WORK TO BE COMPLETED: Find every line in the records below that contains the word "will", and copy each such line.
TASK INPUT Block Start
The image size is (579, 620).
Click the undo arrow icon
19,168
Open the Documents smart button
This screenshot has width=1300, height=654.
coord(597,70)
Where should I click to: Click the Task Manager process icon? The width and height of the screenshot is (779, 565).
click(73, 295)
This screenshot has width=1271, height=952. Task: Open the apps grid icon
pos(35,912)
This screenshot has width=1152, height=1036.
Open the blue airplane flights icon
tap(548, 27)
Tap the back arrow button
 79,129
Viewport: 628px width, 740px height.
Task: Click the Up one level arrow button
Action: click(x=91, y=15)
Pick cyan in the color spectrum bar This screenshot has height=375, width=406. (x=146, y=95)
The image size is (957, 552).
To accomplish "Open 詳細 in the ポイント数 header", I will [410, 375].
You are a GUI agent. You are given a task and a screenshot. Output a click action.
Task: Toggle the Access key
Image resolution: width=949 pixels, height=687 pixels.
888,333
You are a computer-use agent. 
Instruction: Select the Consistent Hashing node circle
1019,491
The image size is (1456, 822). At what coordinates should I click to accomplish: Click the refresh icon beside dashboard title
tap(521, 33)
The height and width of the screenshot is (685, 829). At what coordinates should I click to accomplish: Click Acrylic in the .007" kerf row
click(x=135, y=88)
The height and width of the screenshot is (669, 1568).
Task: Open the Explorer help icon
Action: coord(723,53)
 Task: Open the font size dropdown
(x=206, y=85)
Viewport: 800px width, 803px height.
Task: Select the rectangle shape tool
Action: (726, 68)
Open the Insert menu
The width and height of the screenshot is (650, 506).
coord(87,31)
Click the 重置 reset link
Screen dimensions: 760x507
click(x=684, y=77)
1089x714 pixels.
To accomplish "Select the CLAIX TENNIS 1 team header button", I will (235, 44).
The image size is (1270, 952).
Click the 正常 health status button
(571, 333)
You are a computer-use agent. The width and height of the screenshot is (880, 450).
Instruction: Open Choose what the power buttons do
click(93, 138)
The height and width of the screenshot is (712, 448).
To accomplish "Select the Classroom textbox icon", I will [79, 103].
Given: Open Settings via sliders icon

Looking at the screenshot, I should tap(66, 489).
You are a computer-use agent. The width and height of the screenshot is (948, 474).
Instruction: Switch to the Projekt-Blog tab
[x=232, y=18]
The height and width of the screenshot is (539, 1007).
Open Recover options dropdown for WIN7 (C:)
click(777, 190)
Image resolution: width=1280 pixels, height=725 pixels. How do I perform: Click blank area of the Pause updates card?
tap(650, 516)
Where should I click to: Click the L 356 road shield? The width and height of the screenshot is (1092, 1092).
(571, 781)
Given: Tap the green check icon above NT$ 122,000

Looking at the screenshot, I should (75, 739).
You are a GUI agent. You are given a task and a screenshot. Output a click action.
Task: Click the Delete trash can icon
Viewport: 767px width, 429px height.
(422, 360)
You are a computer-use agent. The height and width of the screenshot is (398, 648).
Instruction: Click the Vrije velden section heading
TASK INPUT Block End
FINISHED EXERCISE:
To accomplish "Open 詳細 in the ポイント数 header", I will [410, 375].
To accomplish "Select the CLAIX TENNIS 1 team header button", I will (235, 44).
To accomplish "Select the Classroom textbox icon", I will [79, 103].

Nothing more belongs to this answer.